_WHAT TO DO_.
Which lines of the entries contain the word "computer"? Please list them.

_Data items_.
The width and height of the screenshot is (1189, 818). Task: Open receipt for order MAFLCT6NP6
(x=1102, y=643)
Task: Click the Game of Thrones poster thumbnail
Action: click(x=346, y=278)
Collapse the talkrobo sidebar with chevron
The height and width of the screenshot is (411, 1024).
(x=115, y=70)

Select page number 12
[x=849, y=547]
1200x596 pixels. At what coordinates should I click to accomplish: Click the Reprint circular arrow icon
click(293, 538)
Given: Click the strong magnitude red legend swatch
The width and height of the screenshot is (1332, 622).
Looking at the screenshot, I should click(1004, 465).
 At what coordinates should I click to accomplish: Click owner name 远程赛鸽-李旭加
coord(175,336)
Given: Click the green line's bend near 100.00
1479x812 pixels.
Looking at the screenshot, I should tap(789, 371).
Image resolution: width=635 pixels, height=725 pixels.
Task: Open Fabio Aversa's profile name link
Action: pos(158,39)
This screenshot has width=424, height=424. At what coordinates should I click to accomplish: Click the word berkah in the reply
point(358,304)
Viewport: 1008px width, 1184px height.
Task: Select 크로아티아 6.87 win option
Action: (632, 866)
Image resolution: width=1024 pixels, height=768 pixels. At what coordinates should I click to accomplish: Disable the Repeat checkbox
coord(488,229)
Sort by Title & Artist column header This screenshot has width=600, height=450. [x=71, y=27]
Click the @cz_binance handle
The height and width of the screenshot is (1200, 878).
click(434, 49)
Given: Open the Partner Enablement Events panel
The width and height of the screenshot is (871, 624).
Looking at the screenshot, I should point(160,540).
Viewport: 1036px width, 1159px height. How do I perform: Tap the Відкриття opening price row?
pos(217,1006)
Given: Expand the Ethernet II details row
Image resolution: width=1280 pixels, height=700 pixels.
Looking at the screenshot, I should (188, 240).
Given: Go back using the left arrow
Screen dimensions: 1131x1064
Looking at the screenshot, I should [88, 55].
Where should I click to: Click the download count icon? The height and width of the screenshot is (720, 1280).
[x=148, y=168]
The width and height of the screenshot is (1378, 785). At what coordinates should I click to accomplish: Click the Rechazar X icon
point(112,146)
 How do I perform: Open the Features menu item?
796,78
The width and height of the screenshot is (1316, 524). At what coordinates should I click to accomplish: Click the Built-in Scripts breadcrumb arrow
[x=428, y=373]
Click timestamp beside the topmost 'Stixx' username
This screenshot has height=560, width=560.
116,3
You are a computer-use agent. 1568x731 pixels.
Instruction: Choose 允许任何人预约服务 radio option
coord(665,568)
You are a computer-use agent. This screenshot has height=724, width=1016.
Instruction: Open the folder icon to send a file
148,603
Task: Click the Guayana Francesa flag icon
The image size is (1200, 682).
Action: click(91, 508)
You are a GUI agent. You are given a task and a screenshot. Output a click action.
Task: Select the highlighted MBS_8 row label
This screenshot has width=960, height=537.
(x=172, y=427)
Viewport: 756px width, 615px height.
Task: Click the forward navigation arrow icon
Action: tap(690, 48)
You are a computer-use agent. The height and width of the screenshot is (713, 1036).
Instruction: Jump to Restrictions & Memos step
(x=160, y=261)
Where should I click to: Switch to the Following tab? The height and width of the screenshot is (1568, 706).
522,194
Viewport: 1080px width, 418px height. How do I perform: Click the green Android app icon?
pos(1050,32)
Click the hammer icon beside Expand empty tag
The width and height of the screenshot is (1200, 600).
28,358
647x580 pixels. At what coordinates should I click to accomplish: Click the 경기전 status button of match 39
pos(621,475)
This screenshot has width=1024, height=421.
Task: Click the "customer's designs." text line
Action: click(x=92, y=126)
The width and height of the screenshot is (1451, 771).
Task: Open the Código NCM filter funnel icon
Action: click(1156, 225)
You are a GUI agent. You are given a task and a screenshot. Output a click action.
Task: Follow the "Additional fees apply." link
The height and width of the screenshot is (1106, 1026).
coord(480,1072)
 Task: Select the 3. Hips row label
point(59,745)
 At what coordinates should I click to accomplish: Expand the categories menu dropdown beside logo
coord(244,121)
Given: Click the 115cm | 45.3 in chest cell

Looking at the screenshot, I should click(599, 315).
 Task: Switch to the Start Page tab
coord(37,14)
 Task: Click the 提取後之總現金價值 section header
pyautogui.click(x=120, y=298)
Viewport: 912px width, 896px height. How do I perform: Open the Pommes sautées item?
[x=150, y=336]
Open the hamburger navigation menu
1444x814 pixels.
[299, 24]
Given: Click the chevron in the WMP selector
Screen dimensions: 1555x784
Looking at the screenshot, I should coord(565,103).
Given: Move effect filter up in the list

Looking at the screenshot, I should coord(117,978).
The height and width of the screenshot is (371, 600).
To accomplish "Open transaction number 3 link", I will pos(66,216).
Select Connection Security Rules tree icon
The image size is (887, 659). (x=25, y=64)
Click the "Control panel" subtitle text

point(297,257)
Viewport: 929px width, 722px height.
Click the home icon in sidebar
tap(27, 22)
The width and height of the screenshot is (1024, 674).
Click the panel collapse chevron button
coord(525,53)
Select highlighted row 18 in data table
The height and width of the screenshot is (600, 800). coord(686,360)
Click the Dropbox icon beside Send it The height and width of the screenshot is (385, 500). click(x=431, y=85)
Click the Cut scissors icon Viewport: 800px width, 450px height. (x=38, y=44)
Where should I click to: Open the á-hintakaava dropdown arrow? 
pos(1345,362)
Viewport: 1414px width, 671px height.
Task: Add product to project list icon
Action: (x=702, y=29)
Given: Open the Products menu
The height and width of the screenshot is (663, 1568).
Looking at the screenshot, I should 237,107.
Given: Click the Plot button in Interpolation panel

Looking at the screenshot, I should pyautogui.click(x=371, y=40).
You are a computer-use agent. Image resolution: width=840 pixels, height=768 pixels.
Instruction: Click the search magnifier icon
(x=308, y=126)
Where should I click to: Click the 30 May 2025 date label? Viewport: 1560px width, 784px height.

_OUTPUT FOR THIS EXERCISE_.
You are a computer-use agent. 1568x731 pixels.
You are a computer-use agent. This screenshot has height=724, width=1016.
You are a computer-use agent. The height and width of the screenshot is (713, 1036).
You are a computer-use agent. Image resolution: width=840 pixels, height=768 pixels.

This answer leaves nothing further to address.